Essay #1: Opening Essay
The Writing Assignment
Describe the most important piece of writing you have ever done and tell why it was so important.
Hints for Success
- Reminder from the assignment sheet: The writing does not have to be a school piece; it can be a job application, an apology letter, or anything else that turned out to be important. You get to define what "important" means—perhaps it was important to you but not to anyone else.
- Note that you need to perform two tasks:
- Describe the most important piece of writing you have ever done.
- Tell why it was so important. (This really amounts to a brief cause/effect discussion.)
- Your primary audience for this essay is your instructor; your secondary audience is other students like yourself. This means that:
- Your audience does not know much about your personal private life or about your school district or neighborhood. You might have some explaining to do.
- You are not trying to blow the socks off a Ph.D., but you are not talking down to small children either. Don't spend a lot of time looking up impressive words to say simple things. Save the fake legal language for law school. Save the writing that's appropriate for 4-year-olds for your first group of children when you practice teach.

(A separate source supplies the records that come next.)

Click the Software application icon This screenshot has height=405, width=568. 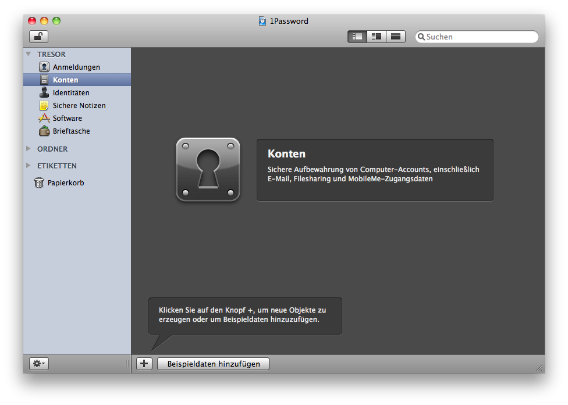[x=44, y=119]
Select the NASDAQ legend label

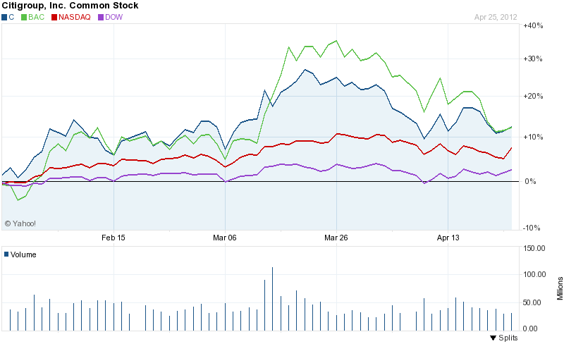[75, 16]
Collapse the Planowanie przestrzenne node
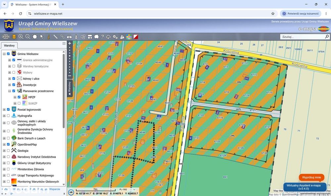The width and height of the screenshot is (331, 196). (x=10, y=91)
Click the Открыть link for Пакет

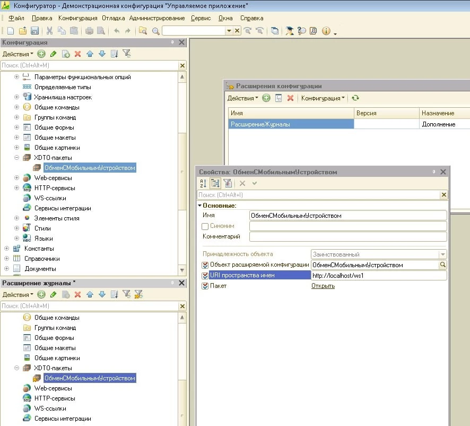[323, 286]

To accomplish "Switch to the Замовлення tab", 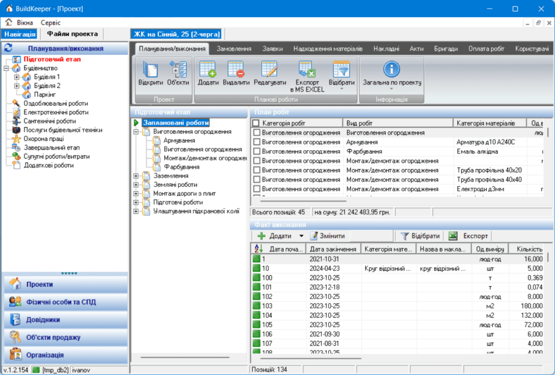I will 234,49.
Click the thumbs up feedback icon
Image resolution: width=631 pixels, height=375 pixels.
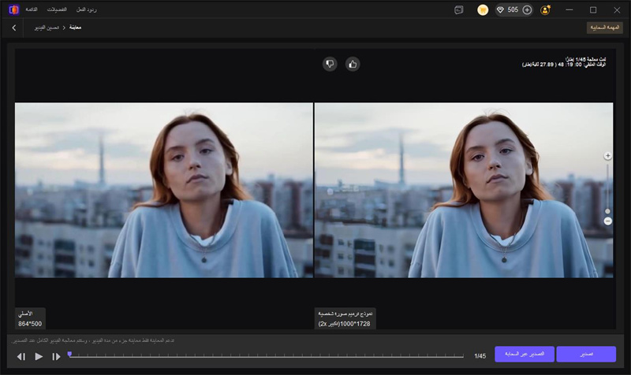pyautogui.click(x=352, y=64)
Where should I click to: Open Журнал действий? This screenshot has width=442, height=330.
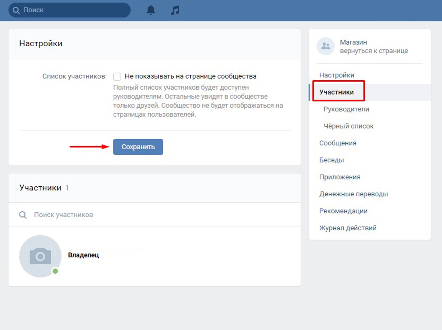click(348, 228)
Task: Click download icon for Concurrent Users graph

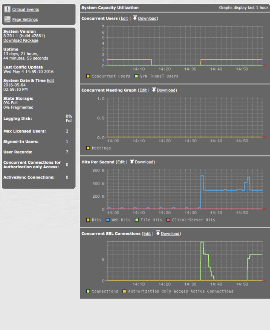Action: [135, 18]
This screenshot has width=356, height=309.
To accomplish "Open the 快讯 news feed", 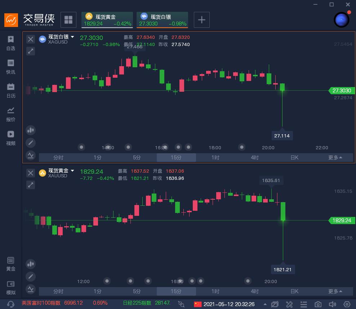I will [x=10, y=66].
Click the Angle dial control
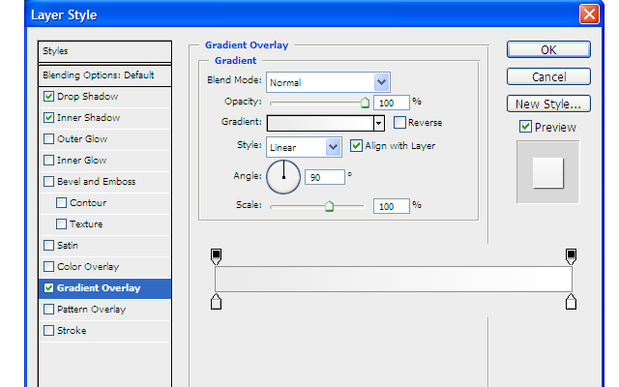The image size is (619, 387). pyautogui.click(x=283, y=177)

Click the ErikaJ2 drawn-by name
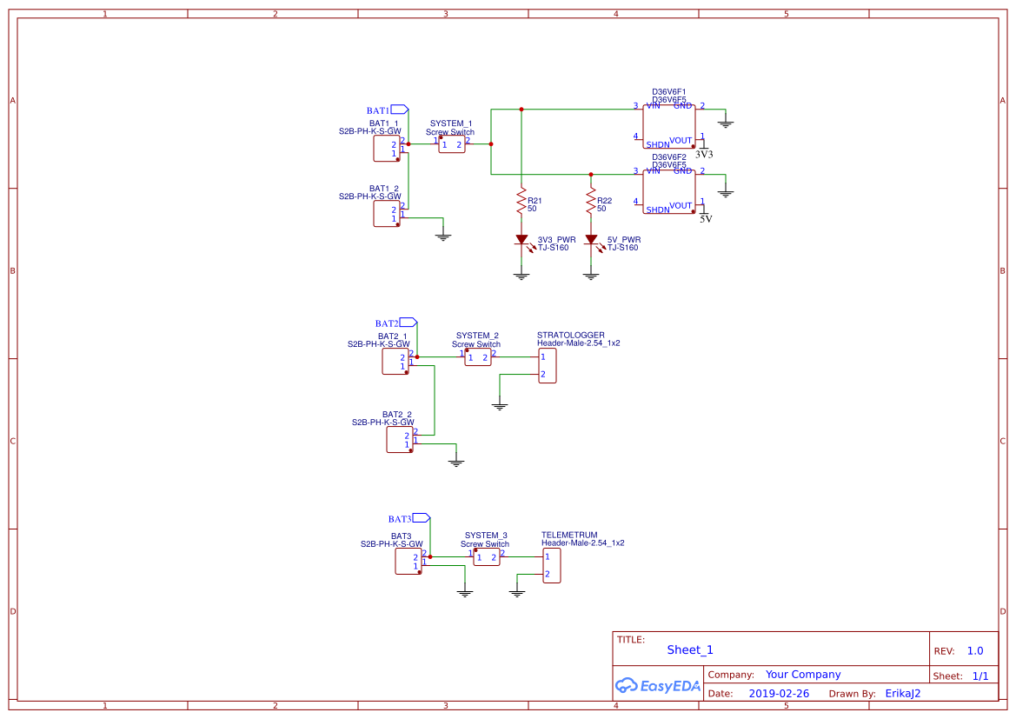[x=903, y=693]
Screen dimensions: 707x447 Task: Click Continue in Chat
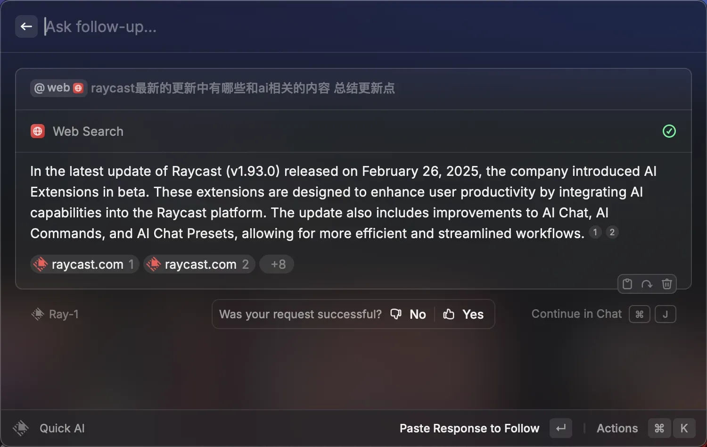click(576, 314)
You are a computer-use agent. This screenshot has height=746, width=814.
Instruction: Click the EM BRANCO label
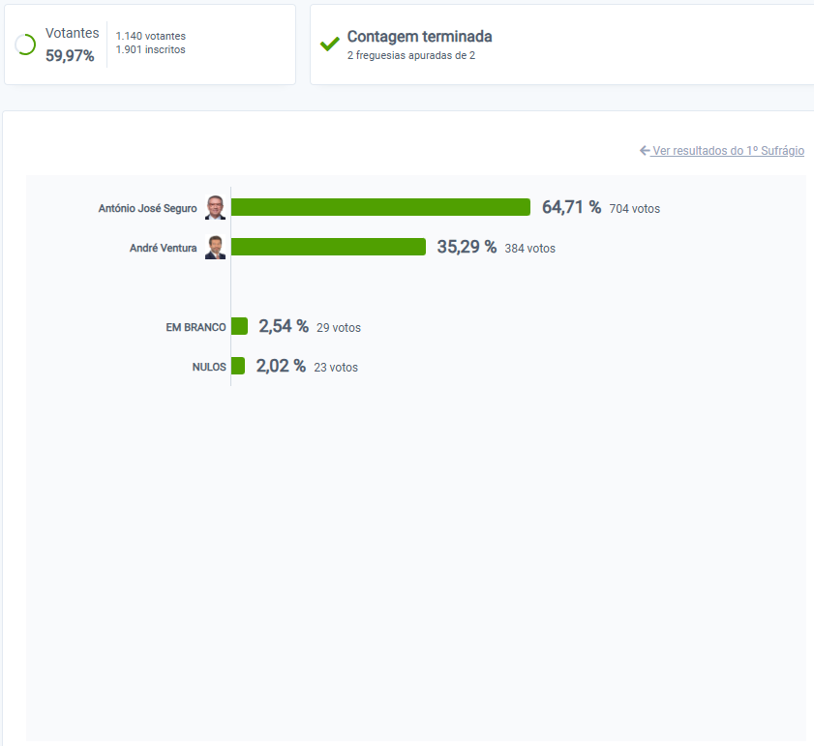pyautogui.click(x=196, y=328)
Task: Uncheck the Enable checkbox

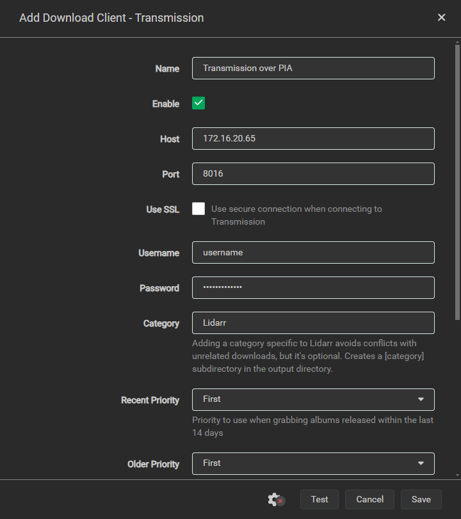Action: 198,103
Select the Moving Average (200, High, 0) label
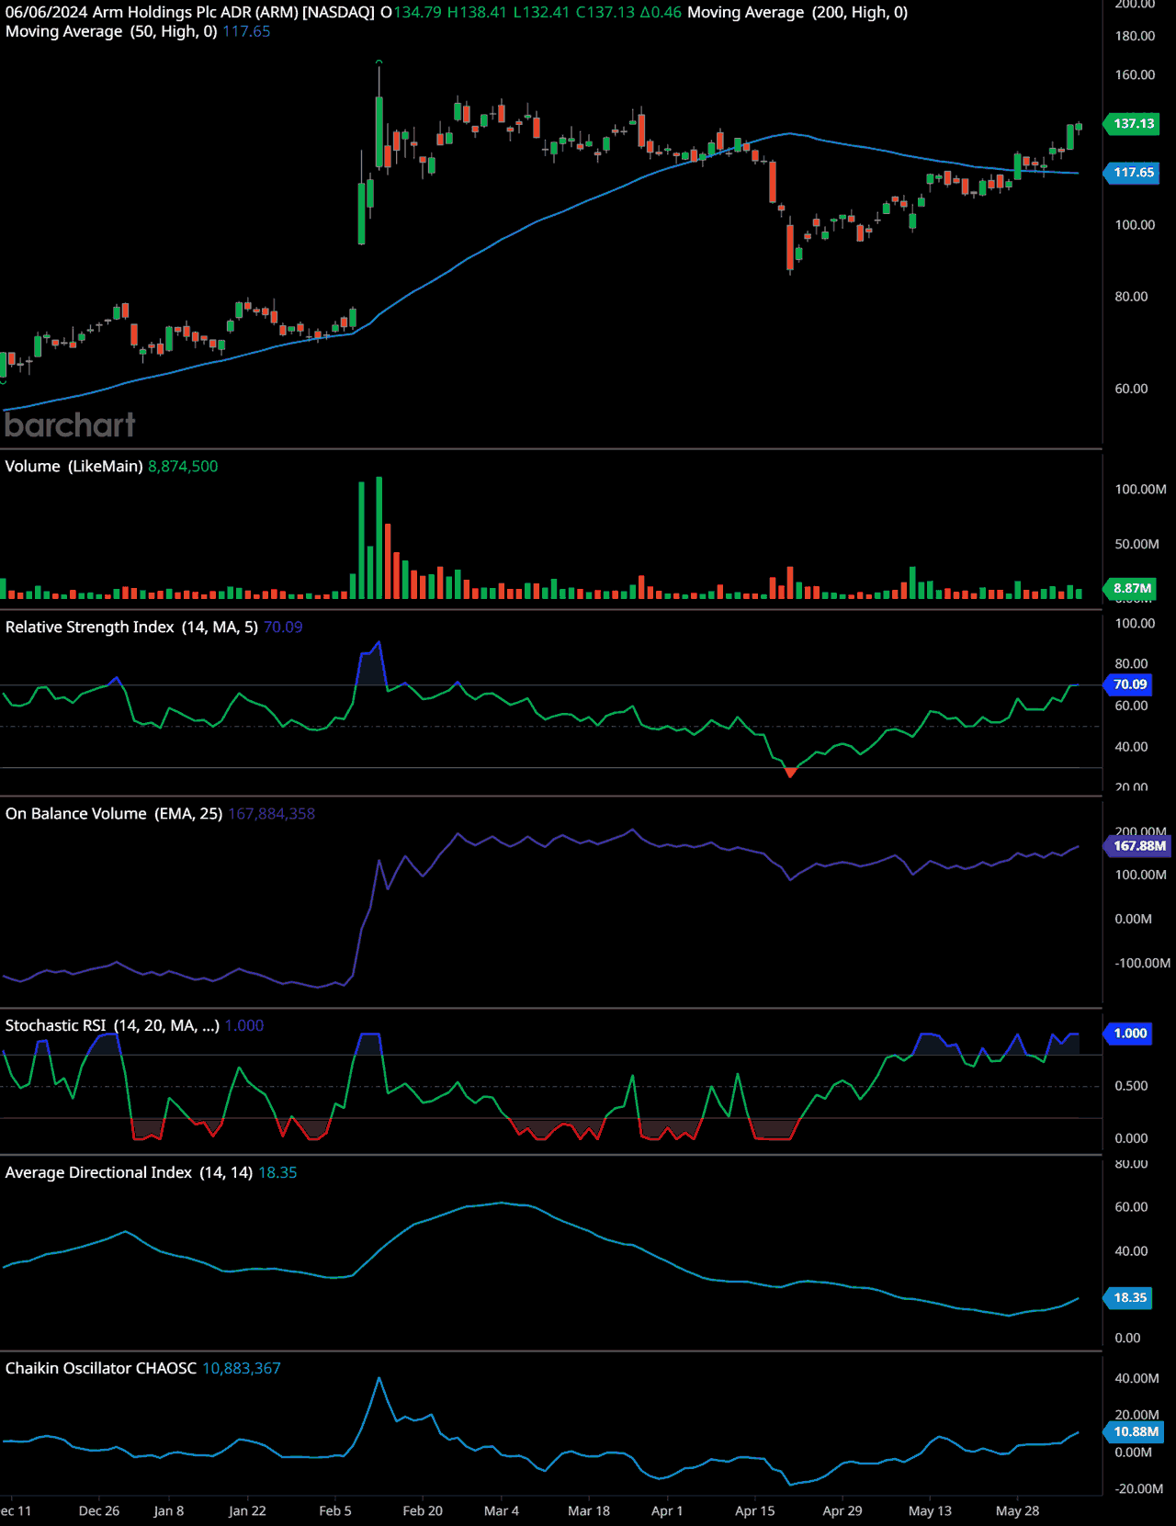Viewport: 1176px width, 1526px height. click(797, 12)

- The Kristi Stone essay is a good example of the sort of language you should be using.
- Though this is a personal essay, it should also be an academic essay, so leave out words such as "gonna" and "wanna." Do not use neighborhood slang in this essay.
- First-person pronouns (I, me, my, we, us our) are perfectly acceptable. The Kristi Stone essay would not have been better if she had written like this:
After a taste of success, writing became an obsession. One liked it almost as much as chocolate. As this writer moved from one grade to the next, the praise continued to follow. A little less explosive than fourth grade, but adequate. Eventually as the joy of expressing thought on paper palled a little, a new thought hit one: Honey, there's money in this.